* begin RECORDS FOR PROCESSING *

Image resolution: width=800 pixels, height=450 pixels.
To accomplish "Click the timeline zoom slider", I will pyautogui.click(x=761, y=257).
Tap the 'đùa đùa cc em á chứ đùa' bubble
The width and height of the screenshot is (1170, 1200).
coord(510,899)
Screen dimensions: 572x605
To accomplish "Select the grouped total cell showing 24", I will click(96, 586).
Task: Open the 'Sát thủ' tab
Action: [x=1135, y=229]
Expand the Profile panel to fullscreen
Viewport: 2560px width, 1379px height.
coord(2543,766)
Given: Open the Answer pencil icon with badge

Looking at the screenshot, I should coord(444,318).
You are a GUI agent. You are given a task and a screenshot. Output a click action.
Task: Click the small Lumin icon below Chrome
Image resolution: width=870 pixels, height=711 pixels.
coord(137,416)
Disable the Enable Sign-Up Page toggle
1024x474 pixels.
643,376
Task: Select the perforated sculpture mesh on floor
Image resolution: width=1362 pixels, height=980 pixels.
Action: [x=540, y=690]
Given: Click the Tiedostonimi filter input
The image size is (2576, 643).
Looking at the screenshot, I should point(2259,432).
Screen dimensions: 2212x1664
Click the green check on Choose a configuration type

* end RECORDS FOR PROCESSING *

= WORK TO BE COMPLETED =
Pick out every line in the listing above that contains the word "Open", and copy each one.

= SOLUTION FOR THIS EXERCISE =
Task: Open the 'Sát thủ' tab
Given: Open the Answer pencil icon with badge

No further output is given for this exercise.